We knew our child with spina bifida had this particular birth defect before adopting- but the rest of our children’s challenges showed up after birth.  Through my connection with such a wide range of health care professionals, this summer God led me to start Signposts Ministries.  Signposts Ministries is a religious and charitable organization designed to minister to the whole person.  We meet the needs of families that have children with chronic health problems in a variety of ways- physical, emotional, financial, and spiritual.  We want to provide free devotions and Bible studies online for both parents and children, and we hope to continue meeting physical needs both here in the U.S. and internationally.  Check us out at: www.signpostsministries.org

Unconditional Thanks

I have several friends who are pregnant right now.  I remember being pregnant.  It was both enjoyable and loathsome at the same time.  But then again, I had terrible morning (all day) sickness.  That was actually the only loathsome part.  Overall, it was pretty fun.  I really enjoyed getting to the point where I was showing.  I didn’t mind people asking me about my pregnancy.  I was kind of hoping they would notice, because I was pretty excited, and I wanted everyone else to be just as excited as I was.

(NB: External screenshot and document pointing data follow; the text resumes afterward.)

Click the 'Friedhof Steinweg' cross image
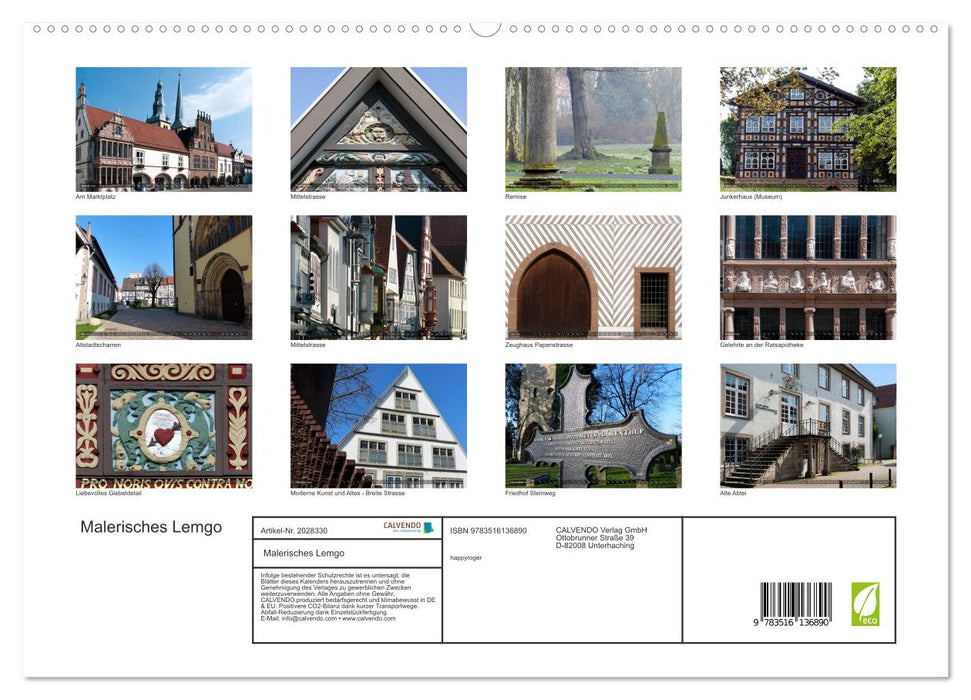Image resolution: width=971 pixels, height=700 pixels. pos(593,424)
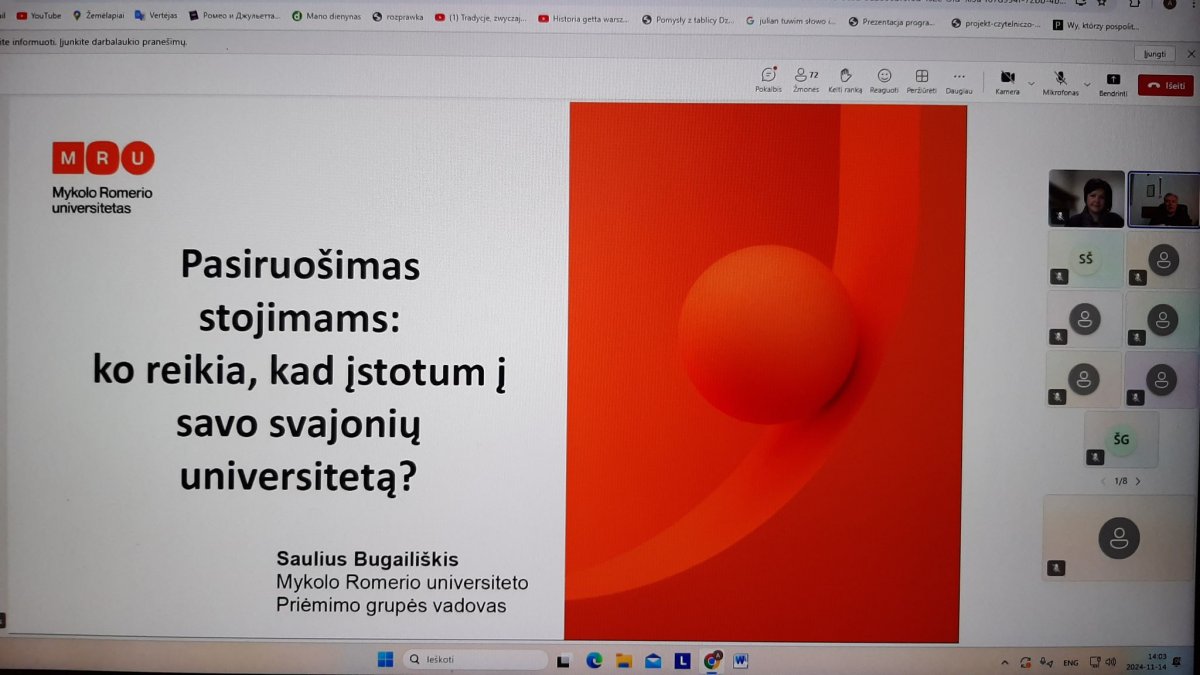This screenshot has width=1200, height=675.
Task: Click the Įjungti notifications button
Action: point(1153,53)
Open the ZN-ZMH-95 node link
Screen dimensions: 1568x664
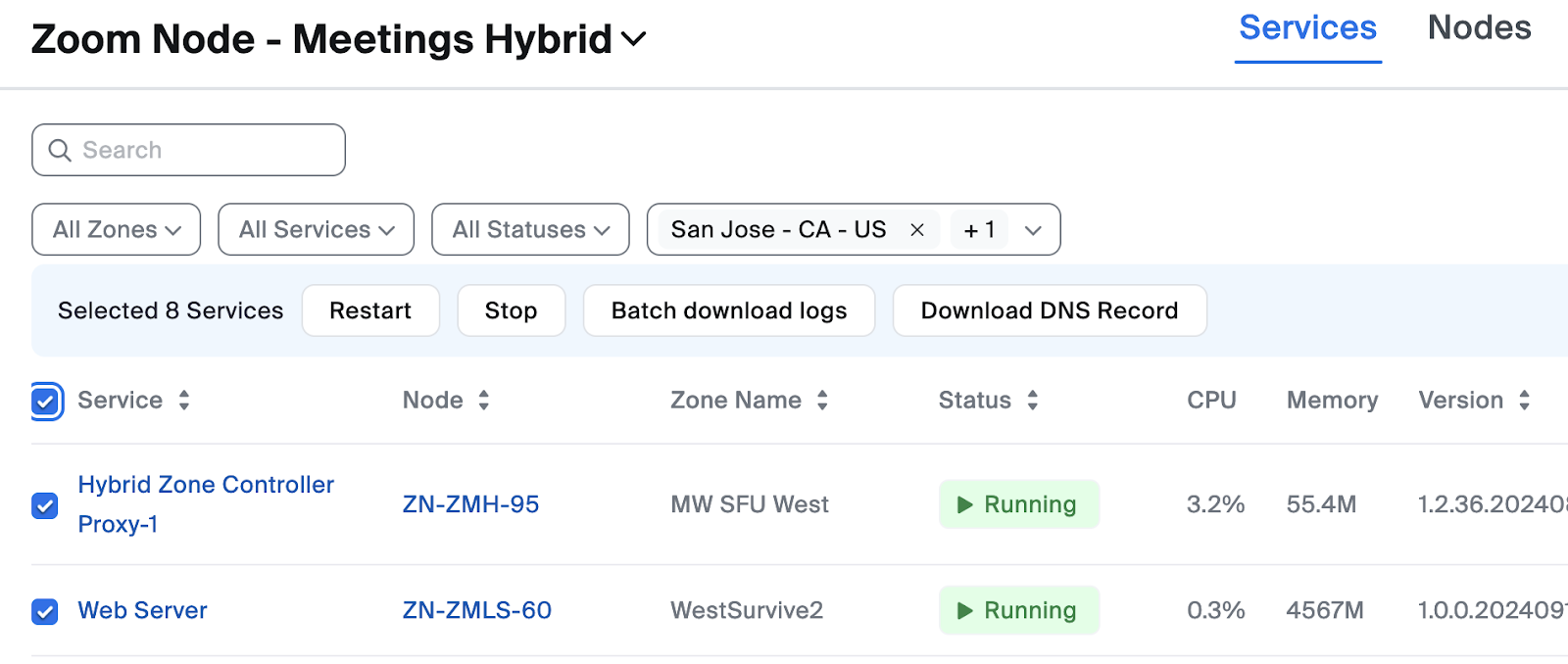(x=470, y=504)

There are recurring themes in people’s conversations with parents-to-be.  When are you due?  Is this your first?  How do you feel?  Do you know if it’s a boy or a girl?

Usually, if the parent does not know the baby’s sex, they will answer, “We don’t care if it’s a boy or a girl- as long as it’s healthy!” *Big smile*

That sounds nice.  To the average person.

I’m not sure when this phrase started bothering me.  I think it was when I first became a mom, way before I knew what our journey would be like in a few years.  Don’t throw tomatoes yet.  I understand the sentiment behind the words.  We hope our children are healthy.  For that matter, I hope I’ remain healthy, and that we all live to a ripe old age, doing God’s kingdom work to our fullest, until we peacefully pass away in our sleep with our grandchildren gathered round.  Every single one of us.  I even wish that for you, dear reader, whom I may not even know in real life.

“As long as it’s healthy.”  I want to ask, “And if it’s not?”  Then what?

For some people, the answer to that question is abortion.  Children like my daughter are aborted by the thousands every year.  But even strong, pro-life Christians can be found spouting the phrase, “as long as it’s healthy.”  So, it *kind of* sounds like we’re saying, “God, I’m letting you pick the gender as long as you don’t give me a child with a disability.”  I wasn’t aware that God was making deals like that.  Personally, I think he’s most capable of picking the gender and the physical and mental condition of our children.  As Job  asked his wife, “should we accept good from God and not evil (trouble)?”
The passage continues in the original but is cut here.